• Document excerpt:
Adam Broomberg and Oliver Chanarin
31 January - 8 March 2014
TJ Boulting is pleased to present an exhibition in conjunction with our publishing side Trolley Books, of the original
‘scarti’ from the recent publication by Adam Broomberg and Oliver Chanarin.
Ghetto, Broomberg and Chanarin’s first collaboration with Trolley, was published ten years ago. It saw the then
creative editors and principal photographers of Colors Magazine document 12 contemporary gated communities,
from a maximum-security prison in South Africa to a psychiatric hospital in Cuba. Photographed entirely on large
format colour negative, Ghetto took three years to produce and over time has became a popular classic within photo
book history. It is now out of print.
‘Scarti di avviamento’ is the technical term in Italian for the paper that is fed thr ough the printing press twice before
making a book, to clean the drums of ink between print runs. This by-product is usually destroyed once the book is
printed. But in this case the ‘scarti’ – Italian for scraps - were saved and stored away by publisher Gigi Giannuzzi.

• Raw data:
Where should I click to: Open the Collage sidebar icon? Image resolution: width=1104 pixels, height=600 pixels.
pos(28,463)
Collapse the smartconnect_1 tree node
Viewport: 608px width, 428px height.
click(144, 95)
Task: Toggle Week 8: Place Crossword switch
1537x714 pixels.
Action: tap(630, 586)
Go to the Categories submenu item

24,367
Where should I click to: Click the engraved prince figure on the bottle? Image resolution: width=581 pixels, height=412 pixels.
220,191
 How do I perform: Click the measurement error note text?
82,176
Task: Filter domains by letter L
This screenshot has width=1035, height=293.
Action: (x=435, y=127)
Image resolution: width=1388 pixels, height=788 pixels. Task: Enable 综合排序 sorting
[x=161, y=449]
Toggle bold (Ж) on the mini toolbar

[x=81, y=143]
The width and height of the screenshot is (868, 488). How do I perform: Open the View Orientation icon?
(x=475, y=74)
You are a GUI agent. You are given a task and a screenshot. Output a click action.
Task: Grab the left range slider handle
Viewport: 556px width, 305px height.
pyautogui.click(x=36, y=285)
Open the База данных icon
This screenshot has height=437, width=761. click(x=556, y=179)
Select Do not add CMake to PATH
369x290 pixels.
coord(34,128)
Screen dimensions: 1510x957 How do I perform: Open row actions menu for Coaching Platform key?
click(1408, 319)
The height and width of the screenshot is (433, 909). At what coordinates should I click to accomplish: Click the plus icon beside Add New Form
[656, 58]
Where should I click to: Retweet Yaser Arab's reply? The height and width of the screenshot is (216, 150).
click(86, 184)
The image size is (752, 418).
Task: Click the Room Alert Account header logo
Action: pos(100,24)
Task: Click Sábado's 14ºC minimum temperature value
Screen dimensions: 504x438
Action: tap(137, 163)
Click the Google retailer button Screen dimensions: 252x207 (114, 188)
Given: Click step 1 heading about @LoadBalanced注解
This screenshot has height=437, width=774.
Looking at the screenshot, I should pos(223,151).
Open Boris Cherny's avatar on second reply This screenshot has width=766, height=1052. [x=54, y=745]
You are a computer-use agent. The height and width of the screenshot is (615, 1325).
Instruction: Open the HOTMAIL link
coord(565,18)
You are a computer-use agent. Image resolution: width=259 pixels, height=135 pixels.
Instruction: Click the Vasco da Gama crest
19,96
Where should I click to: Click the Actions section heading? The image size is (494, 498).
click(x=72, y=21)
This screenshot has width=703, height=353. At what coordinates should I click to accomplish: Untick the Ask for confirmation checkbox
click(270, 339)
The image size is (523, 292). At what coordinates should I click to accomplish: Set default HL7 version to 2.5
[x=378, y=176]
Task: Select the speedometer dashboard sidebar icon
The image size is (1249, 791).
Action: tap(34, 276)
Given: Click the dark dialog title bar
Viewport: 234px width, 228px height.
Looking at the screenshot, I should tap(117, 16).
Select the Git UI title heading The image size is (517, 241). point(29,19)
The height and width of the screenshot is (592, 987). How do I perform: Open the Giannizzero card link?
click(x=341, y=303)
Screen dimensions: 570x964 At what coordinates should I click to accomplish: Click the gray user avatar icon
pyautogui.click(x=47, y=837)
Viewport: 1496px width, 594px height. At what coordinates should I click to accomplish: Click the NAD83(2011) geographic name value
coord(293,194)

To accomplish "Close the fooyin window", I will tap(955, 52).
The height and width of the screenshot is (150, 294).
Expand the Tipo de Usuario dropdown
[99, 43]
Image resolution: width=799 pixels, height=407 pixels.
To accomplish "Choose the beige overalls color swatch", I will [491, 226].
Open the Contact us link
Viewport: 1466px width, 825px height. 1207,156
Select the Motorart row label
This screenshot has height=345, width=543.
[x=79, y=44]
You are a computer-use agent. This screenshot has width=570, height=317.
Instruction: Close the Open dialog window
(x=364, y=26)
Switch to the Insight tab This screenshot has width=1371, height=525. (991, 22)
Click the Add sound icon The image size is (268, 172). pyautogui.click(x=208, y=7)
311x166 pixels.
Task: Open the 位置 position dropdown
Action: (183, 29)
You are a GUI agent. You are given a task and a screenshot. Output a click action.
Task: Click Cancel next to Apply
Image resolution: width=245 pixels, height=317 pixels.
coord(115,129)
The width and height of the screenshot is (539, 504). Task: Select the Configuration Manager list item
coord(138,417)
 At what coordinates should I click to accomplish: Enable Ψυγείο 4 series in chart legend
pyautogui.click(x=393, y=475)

• Check your understanding:
[1] Please rewrite the paragraph of the Broomberg and Chanarin exhibition text that begins "Ghetto, Broomberg and Chanarin's first collaboration" as a short bulleted list, keeping its main facts.
[2] Carry on the Broomberg and Chanarin exhibition text from the point where it stops.
The material isn't needed for this work.

• Response list:
[1]
- Ghetto was Broomberg and Chanarin's first collaboration with Trolley and was published ten years ago.
- As creative editors and principal photographers of Colors Magazine, they documented 12 contemporary gated communities, ranging from a maximum-security prison in South Africa to a psychiatric hospital in Cuba.
- The book was shot entirely on large format color negative and took three years to produce.
- It has become a popular classic of photo book history and is now out of print.

[2]
Following his untimely death in December 2012 this box was discovered.
In these scraps the layering of the original images from Ghetto appear almost purposeful. The twice-printed sheets
reveal uncanny and often beautiful combinations, both compositionally and contextually. In one the arm of a South
African prisoner drops casually into the scene of young Tanzanian refugees perched in a tree, whilst in another an
American octogenarian from ‘Leisure World’ retirement home sits almost perfectly atop the knee of a Kurdish lorry
These scraps would normally have been swept up and discarded from the factory floor. But in this exhibition of the
original ‘scarti’ they are elevated to original and fascinating works in their own right; but as the artists state: “In
truth they are nothing more than a series of little accidents.”
The exhibition also presents new work, ‘Scarti Of Scarti’, which were created during the printing of the Scarti book,
where without any interference by the artists, the new ‘scarti’ were printed on top of an Italian furniture catalogue.
The chance results create a further intriguing perspective to the original ‘scarti’ with seemingly unrelated but again
uncanny juxtapositions, whilst the possibilities to a potential infinity of scarti on scarti are opened up, and perhaps
ultimately, a totally black printed sheet of paper coming off the press.